**Work order**
Go to the line holding "Task: Click the red exclamation alert badge" in the data below. Return it and each line after it through the last, exactly, and skip the pictures.
++++ Source material
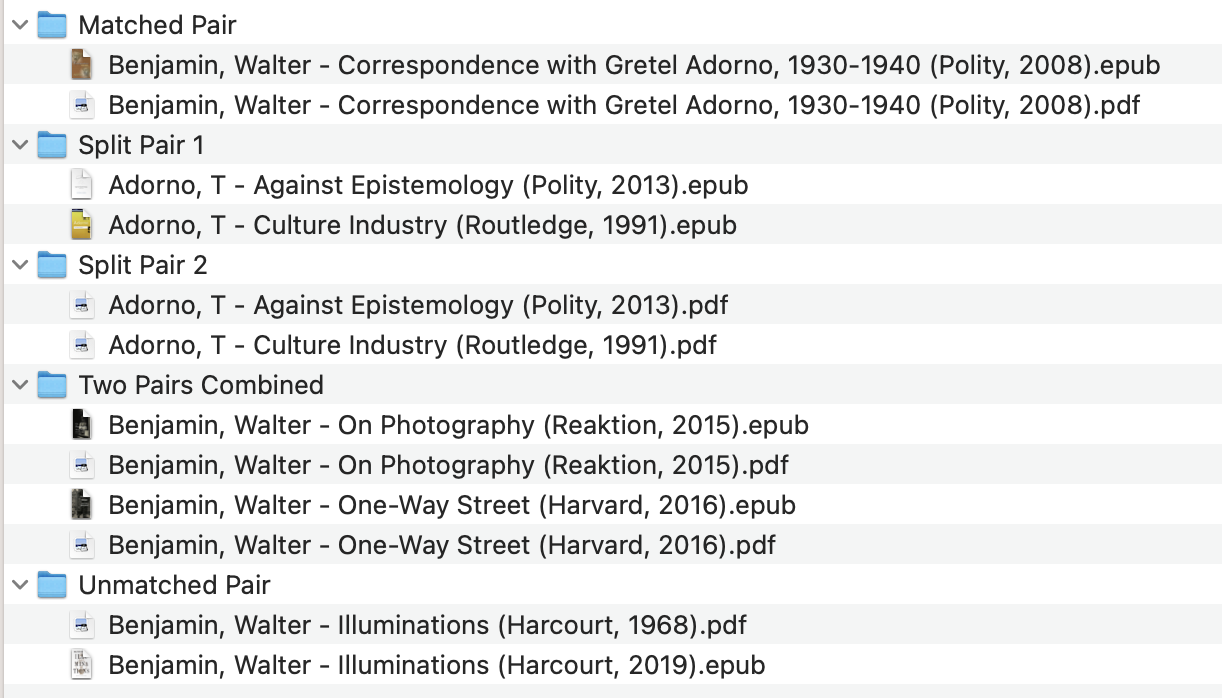Collapse the Unmatched Pair folder chevron
The width and height of the screenshot is (1222, 698).
(19, 585)
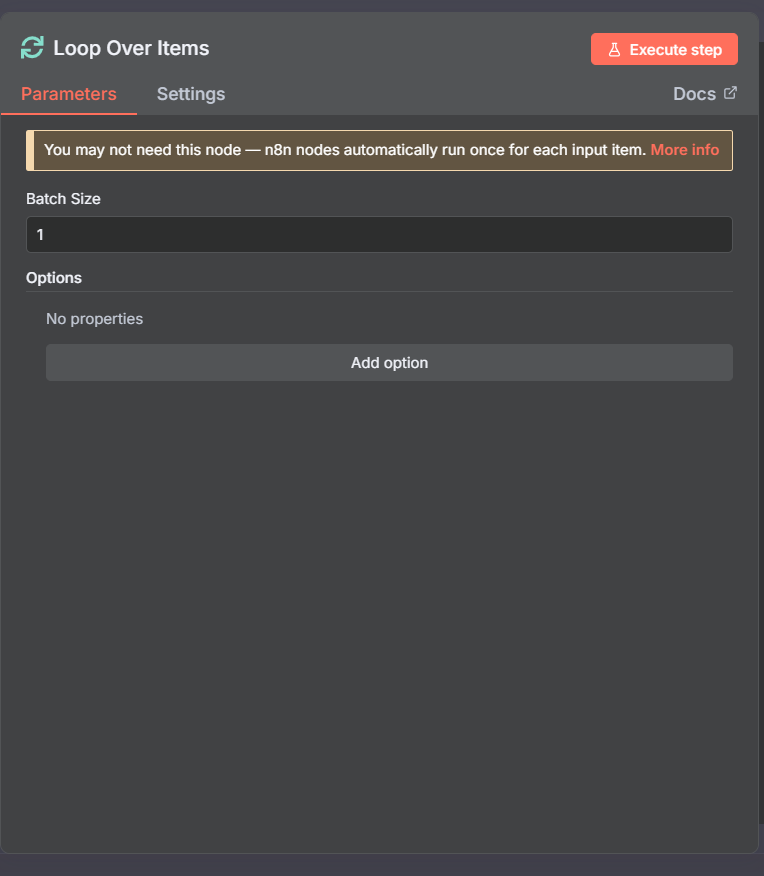Expand the Add option dropdown
The width and height of the screenshot is (764, 876).
click(x=389, y=363)

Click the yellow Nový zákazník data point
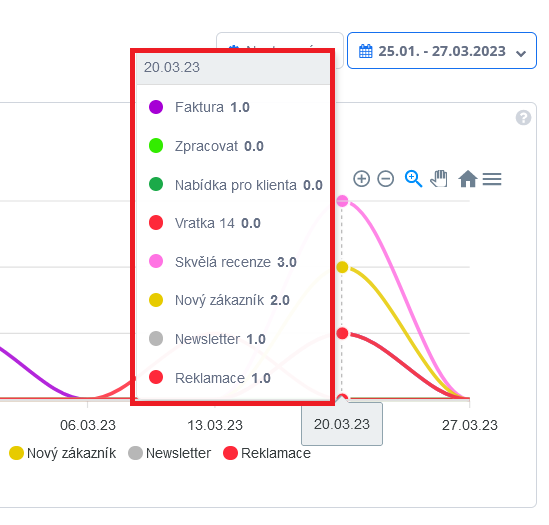[x=342, y=267]
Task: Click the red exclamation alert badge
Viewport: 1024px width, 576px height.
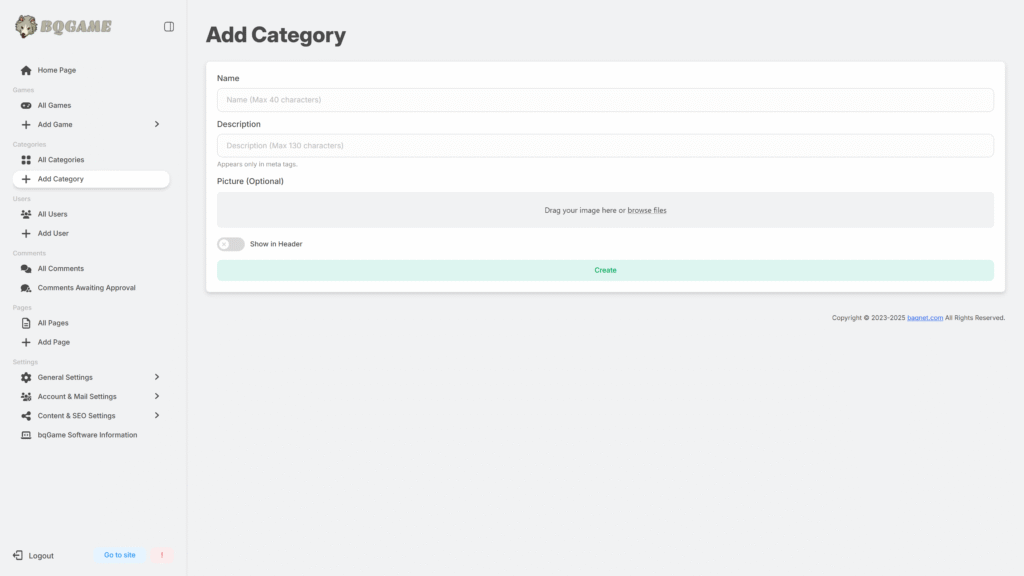Action: 162,555
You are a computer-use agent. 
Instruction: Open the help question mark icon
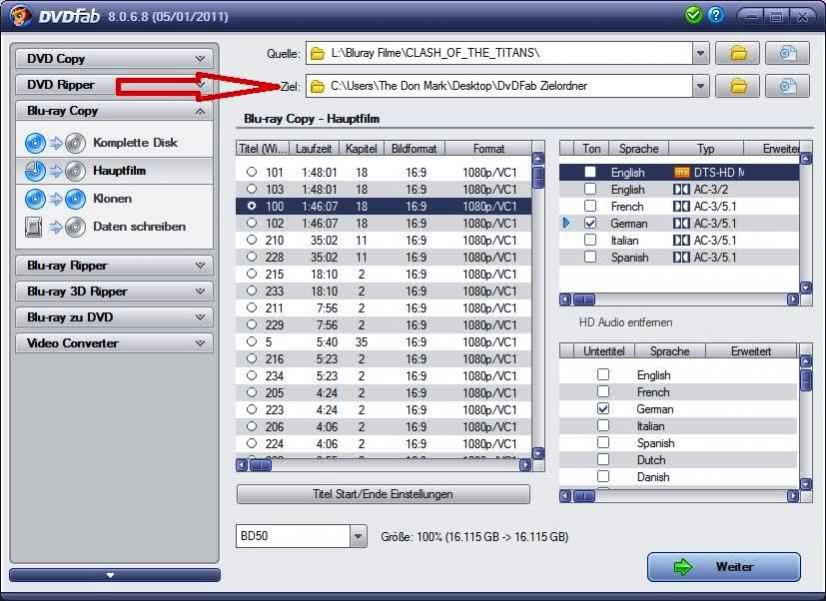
++++++++
**Answer box**
Task: Click the red exclamation alert badge
Viewport: 1024px width, 576px height.
Action: 162,555
You are a computer-use agent. 
Instruction: Open the help question mark icon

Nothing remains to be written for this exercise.